Namun hingga saat ini, belum ada yang ditetapkan sebagai tersangka.
“Semua yang berhubungan dengan kasus ini akan kita panggil dan dimintai keterangan.Sampai saat ini proses berjalan lancar, tidak ada kendala. Kami fokuskan pada penyidikan. Sekali lagi saya tegaskan, tidak ada intervensi dalam penanganan kasus ini,” tandasnya.
Terkait dugaan bahwa lahan yang diganti rugi merupakan kawasan rawa konservasi, Kristanto menyebut pihaknya masih mendalami melalui proses hukum.
“Untuk hal itu, kita masih lakukan penyidikan.Prosesnya situasional, tapi akan kita upayakan secepatnya,” katanya.

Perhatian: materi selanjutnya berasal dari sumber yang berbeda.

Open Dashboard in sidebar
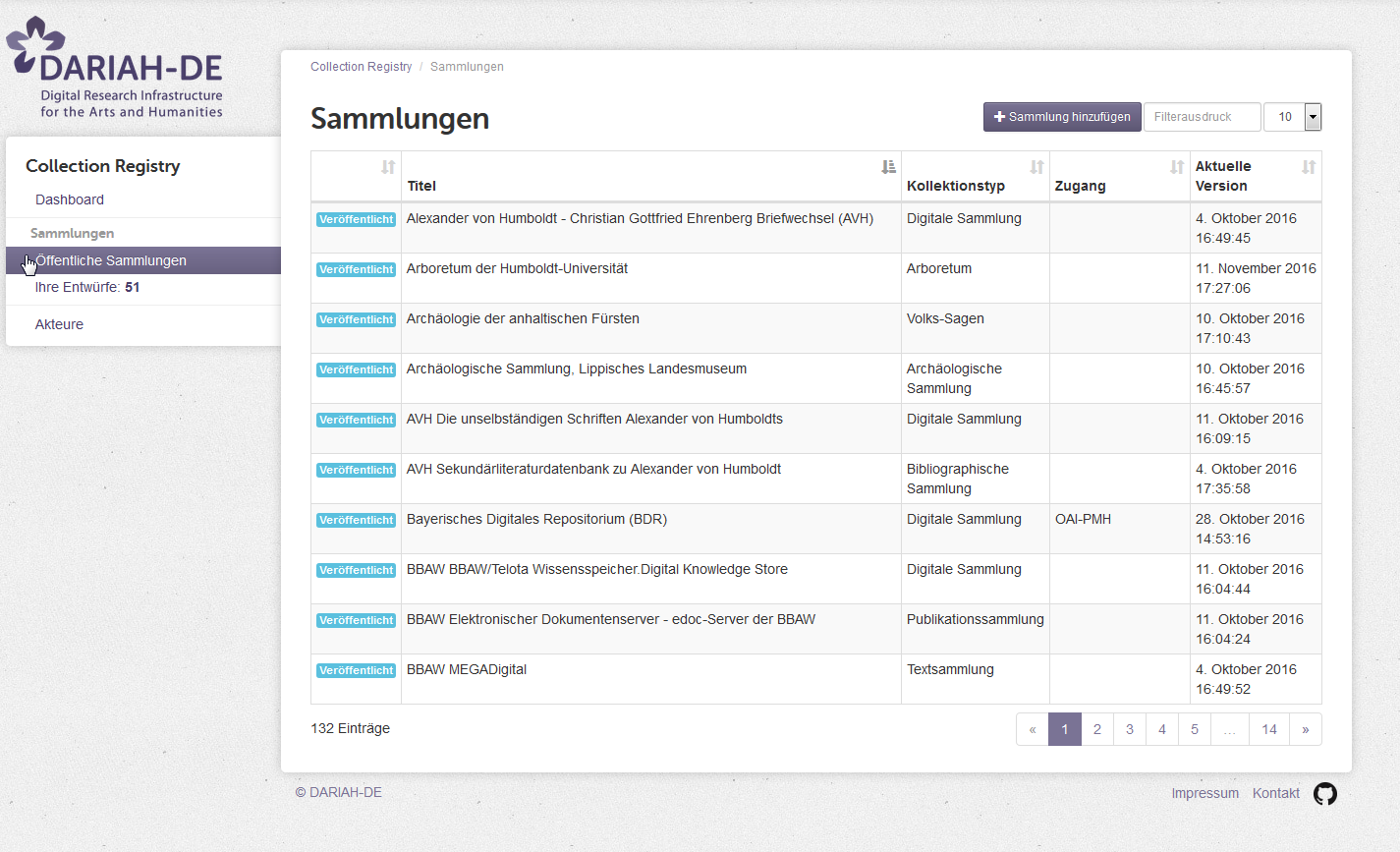[x=70, y=199]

Dijelaskanya bahwa Hasil audit investigasi BPKP menyatakan seluruh pembayaran untuk pembebasan lahan tersebut berstatus total loss atau kerugian total, karena lahan yang dibebaskan merupakan kawasan konservasi milik negara yang tidak boleh diperjualbelikan
Sementara itu, berdasarkan informasi di lapangan, dugaan pelanggaran bermula dari proses pendataan dan pengukuran tanah pada titik awal.

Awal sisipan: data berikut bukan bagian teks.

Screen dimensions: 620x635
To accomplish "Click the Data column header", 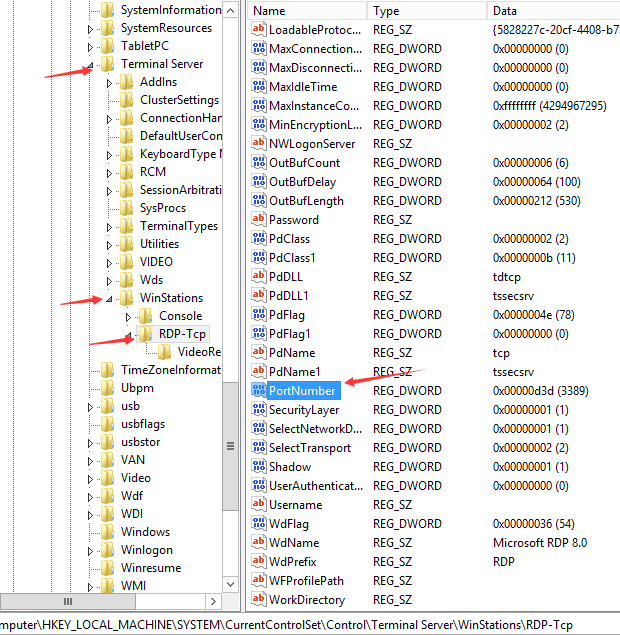I will coord(550,10).
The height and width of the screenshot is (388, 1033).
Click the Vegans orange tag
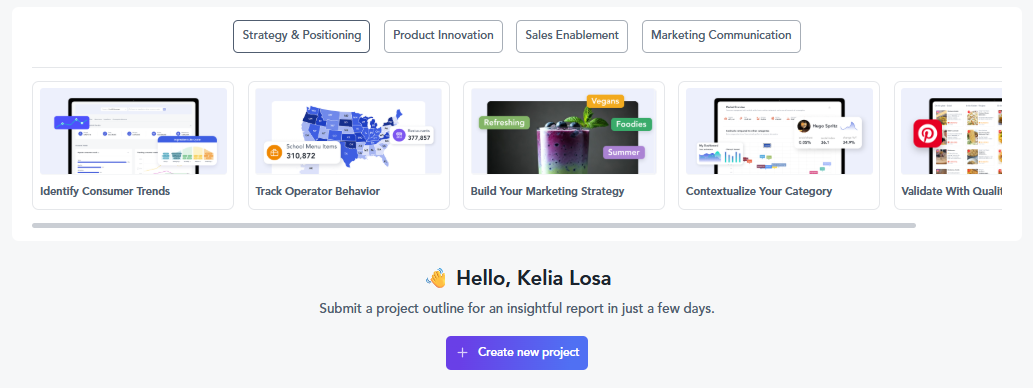pos(605,101)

Diduga telah terjadi perubahan titik awal serta pemalsuan dokumen dengan mengubah peta bidang di Badan Pertanahan Nasional (BPN) Kota Palembang.
Lahan yang semula berstatus tanah negara berupa rawa konservasi, diduga dialihkan menjadi tanah atas nama masyarakat.

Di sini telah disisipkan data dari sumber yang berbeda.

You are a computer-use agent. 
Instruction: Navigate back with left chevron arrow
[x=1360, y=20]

Untuk memperkuat perubahan status, lahan tersebut kemudian dimasukkan ke dalam program Pendaftaran Tanah Sistematis Lengkap (PTSL). Sertifikat tanah hasil PTSL inilah yang dijadikan dasar atau alas hak dalam proses ganti rugi.
Kasus ini kini masih dalam penyidikan intensif Ditreskrimsus Polda Sumsel, dan publik menunggu perkembangan lebih lanjut terkait siapa saja pihak yang akan dimintai pertanggungjawaban hukum.